Brief Title: Web-based Implementation for the Science of Enhancing Resilience Study
Sponsor: Stanford University
Organization:

Study Overview

Official Title: Web-based Implementation for the Science of Enhancing Resilience Study
Status: COMPLETED
Status Verified Date: 2023-02
Last Known Status: None
Delayed Posting: No
If Stopped, Why?: Not Stopped
Has Expanded Access: False
If Expanded Access, NCT#: N/A
Has Expanded Access, NCT# Status: N/A
Acronym: WISER
Brief Summary: Resilience means a healthcare provider's ability to cope, recover, and learn from stressful events, as well as their access to resources that promote health and well-being. Neonatal intensive care unit (NICU) health professionals' need to have particularly good resilience, because their work is extremely stressful and their patients, fragile preterm infants, require their undivided attention. The investigators propose a feasible and engaging intervention to enhance resilience among NICU health professionals promoting their ability to provide safe care.
Detailed Description: Optimizing provider well-being is critical to the delivery of safe and high quality care to the most vulnerable of patients: very preterm babies.

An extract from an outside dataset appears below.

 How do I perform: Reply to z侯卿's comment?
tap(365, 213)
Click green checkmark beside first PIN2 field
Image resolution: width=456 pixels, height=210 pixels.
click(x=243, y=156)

Major innovative objectives of this proposal include testing the Web-based Implementation for the Science of Enhancing Resilience (WISER) program's effectiveness in enhancing resilience among Neonatal Intensive Care Unit (NICU) health workers, evaluating its effect on unit safety culture, and examining its effect on clinical outcomes in preterm infants. The WISER program is an established but low-intensity yet engaging intervention, which integrates education and behavior modification to boost provider well-being and resilience in order to create an organizational environment which prevents patient harm.

Care for the more than 50,000 very low birth weight (VLBW; \< 1500 gm) infants born annually in the United States is challenging and expensive. Quality of care and outcomes vary widely. Increasing technical demands and patient acuity have pushed burnout among health workers to the breaking point. The few tested interventions that improve caregiver resilience lack feasibility for widespread adoption. This study is designed to achieve the following aims:

1. Test the effectiveness of WISER in improving NICU health professional resilience;
2. Test the effectiveness of WISER in improving patient safety and organizational outcomes;
3. Test the sustainability of WISER; and
4. Describe the barriers and facilitators of the WISER program.

The investigators will test the efficacy of the WISER Program in the NICU setting using a stepped-wedge mixed-methods randomized controlled trial (swRCT) at six tertiary care NICUs. The results of this trial will also provide insights into the causal relations between health worker resilience, the organizational environment, and clinical outcomes among infants born VLBW.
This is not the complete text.